Reading passage Start Marker
Welcome to the 2022-2023 academic year. This begins my third and final year as your President. It is an opportune time when we as a community take stock. We have grown so quickly both in membership and in the programs that we offer that it is time for us to prepare for the next phase of our development. I therefore have asked the Board to evaluate our structure, programs, and needs. This process will be ongoing for the year. I want to thank the Board for their continued support and hard work to make CCP what it is, and to lead us forward
We as a community are proud of who we are and what we are becoming. CCP has launched new study groups, expanded our Psychoanalytic Explorations program, increased the number of students in our two-year program in psychoanalytic psychotherapy, and increased the number of candidates in our psychoanalytic training program. The quality of our programs uniformly is excellent, and they have generated interest and members nationally and internationally. We have begun a serious and arduous process to determine how we can become more inclusive, reach out to others in the professional community, and more broadly, to be a clear and progressive voice for psychoanalysis. This year, our Hedda Bolgar Lecture series will focus on psychoanalytic perspectives on and work with immigrants, migrants, and refugees. We are developing new programs designed to appeal to all mental health professionals, especially those who practice in clinics and agencies. All of this would not be possible without your dedication, support, and membership. Thank you for being part of such a vital and engaged community.
Reading passage End Marker
Record excerpts Start Marker
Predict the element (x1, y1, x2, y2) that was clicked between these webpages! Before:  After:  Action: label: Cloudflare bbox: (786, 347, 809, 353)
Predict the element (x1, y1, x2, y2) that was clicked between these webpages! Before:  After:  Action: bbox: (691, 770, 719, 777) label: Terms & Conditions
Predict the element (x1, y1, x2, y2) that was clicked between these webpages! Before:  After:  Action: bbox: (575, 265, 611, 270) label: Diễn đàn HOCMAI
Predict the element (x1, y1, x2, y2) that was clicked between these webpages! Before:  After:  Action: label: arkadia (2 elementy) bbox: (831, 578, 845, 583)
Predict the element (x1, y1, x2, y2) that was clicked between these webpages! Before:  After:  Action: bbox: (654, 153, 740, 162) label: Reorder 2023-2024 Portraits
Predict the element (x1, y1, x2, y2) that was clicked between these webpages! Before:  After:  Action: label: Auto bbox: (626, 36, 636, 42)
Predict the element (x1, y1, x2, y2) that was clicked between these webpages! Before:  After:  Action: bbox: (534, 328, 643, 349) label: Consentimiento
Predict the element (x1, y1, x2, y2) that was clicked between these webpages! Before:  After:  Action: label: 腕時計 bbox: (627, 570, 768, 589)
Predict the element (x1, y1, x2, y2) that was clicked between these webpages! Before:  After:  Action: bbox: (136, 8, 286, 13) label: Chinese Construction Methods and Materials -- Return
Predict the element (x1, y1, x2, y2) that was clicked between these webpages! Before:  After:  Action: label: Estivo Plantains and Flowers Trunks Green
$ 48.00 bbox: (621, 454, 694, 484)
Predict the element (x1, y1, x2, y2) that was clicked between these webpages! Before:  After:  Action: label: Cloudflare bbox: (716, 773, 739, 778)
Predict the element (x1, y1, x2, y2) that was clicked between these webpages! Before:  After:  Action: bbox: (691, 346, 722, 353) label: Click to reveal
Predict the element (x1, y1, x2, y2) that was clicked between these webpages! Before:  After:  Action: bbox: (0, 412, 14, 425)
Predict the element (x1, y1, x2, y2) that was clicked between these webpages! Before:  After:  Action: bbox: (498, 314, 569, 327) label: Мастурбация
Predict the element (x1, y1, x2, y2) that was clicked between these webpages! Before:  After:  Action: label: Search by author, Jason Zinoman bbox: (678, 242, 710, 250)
Record excerpts End Marker
Apply what you read:
**A.** Answer these questions from the president's welcome letter:
(i) Which year of the writer's presidency does the 2022-2023 academic year begin?
(ii) What three things has the Board been asked to evaluate?
(iii) What will the Hedda Bolgar Lecture series focus on this year?
**B.** Extend the president's welcome letter beyond its final sentence, keeping the same voice and not repeating the lines.

Answers:
**A.**
(i) The third and final year.
(ii) CCP's structure, programs, and needs.
(iii) Psychoanalytic perspectives on and work with immigrants, migrants, and refugees.

**B.**
To continue to be a center for progressive psychoanalytic training and thought, we must remain alert to and be cognizant of the contexts in which we live. We are living in a very difficult and turbulent era. Sigmund Freud himself grappled with how we as human beings reconcile our nature with the demands that are placed upon us by society. He attempted to explain the tensions engendered by the death and destruction that he witnessed during his lifetime with the need for connection and the aliveness inherent in us. Lately it seems that hatred, death, and destructiveness are pervasive, while compassion and care for others are scarce. In our country and in much of the world, we are witnessing polarization and the ensuing violence against others and against our planet. It seems that there is a backlash against concern for others, and the need for progressive changes. Difference is vilified by those who cleave to the politics of grievance. The struggle for a more humane world is under attack from forces that not only seek to maintain the status quo, but to roll back basic human rights and democracy itself.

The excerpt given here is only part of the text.